Le soir, après l’orage, elle sortit de nouveau. Elle était sur ses gardes, comme un chat qui sait, qui sent la présence des chiens; il lui semblait que tout était tendu, crispé, même le ciel couvert de nuages et de fumée provenant des incendies éteints par une averse d’été. On sentait une odeur nauséabonde de brûlé, on aurait dit que c’étaient des animaux qui avaient péri dans cet incendie ou un magasin de lainages qui avait brûlé. La fumée ne montait pas dans le ciel, mais rampait tout bas, pénétrant dans les rues et ruelles. La ville s’était tapie, s’était vidée, on voyait parfois surgir un homme, éveillé, lui aussi, sur ses gardes, comme elle. Même dans les rues Sovetskaïa et Pouchkine où tout avait été toujours en mouvement, où, dès le début de la guerre, des chars et des camions n’avaient cessé de passer avec fracas, faisant trembler les alentours, il n’y avait ni véhicules, ni hommes. Un bruit sourd provenait de loin, quelque part de la route de Logoïsk. On aurait dit que l’orage s’approchait de nouveau. Olga ne savait pas que ce n’était pas à l’Ouest, près de Dzerjinsk, ou près de Rakov, mais au Nord, près d’Ostrochitski Gorodok, que les soldats et les officiers de la 100e division menaient leur dernier combat acharné pour Minsk en vue d’arrêter la colonne de chars allemands qui se frayait un passage sur la grande route de Moscou achevant ainsi l’encerclement de la ville.

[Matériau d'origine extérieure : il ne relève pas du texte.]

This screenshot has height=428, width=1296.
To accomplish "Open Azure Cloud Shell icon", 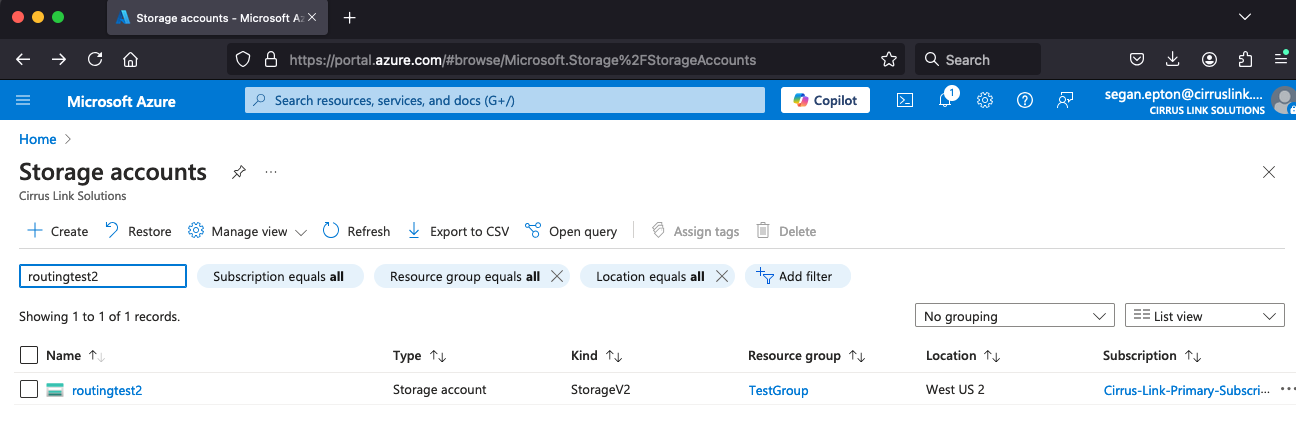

Les rues désertes faisaient peur à Olga et elle était déjà sur le point de rentrer. Mais la vue des
enfants l’encouragea: dans une petite ruelle, derrière le cimetière catholique, quelques garçons construisaient un barrage sur un ruisseau formé par la pluie, ils tâchaient de résister à la poussée des eaux impétueuses qui descendaient de la rue Dolgobrodskaïa. Les enfants semblaient confirmer que la vie allait son train, qu’elle n’avait pas cessé, que rien ne pourrait l’arrêter. Donc, elle devait vivre, élever sa fille. Pour cela il fallait avoir du pain ou de l’argent. Elle venait de penser au pain et elle le vit, pas dans son imagination, mais en réalité. Un homme et une femme traînaient une brouette, chargée de sacs de farine, ce n’était pas de la farine de seigle, mais de la farine blanche, de la farine de blé, elle le comprit par leur aspect, ils étaient couverts d’une poussière de moulage fin, sans doute, ils avaient dû porter d’abord leurs sacs sur le dos et maintenant ils ressemblaient à des meuniers.
Olga s’élança vers eux: — D’où tout cela?
Ils répondirent simplement, sans rien cacher: — Fabrique de panification. Dépêche-toi, tu pourrais en avoir.
Olga oublia tous les dangers qu’elle venait de courir dans les rues désertes, elle ne fit même pas attention à la canonnade qu’on entendait déjà du côté de Jdanovitchi.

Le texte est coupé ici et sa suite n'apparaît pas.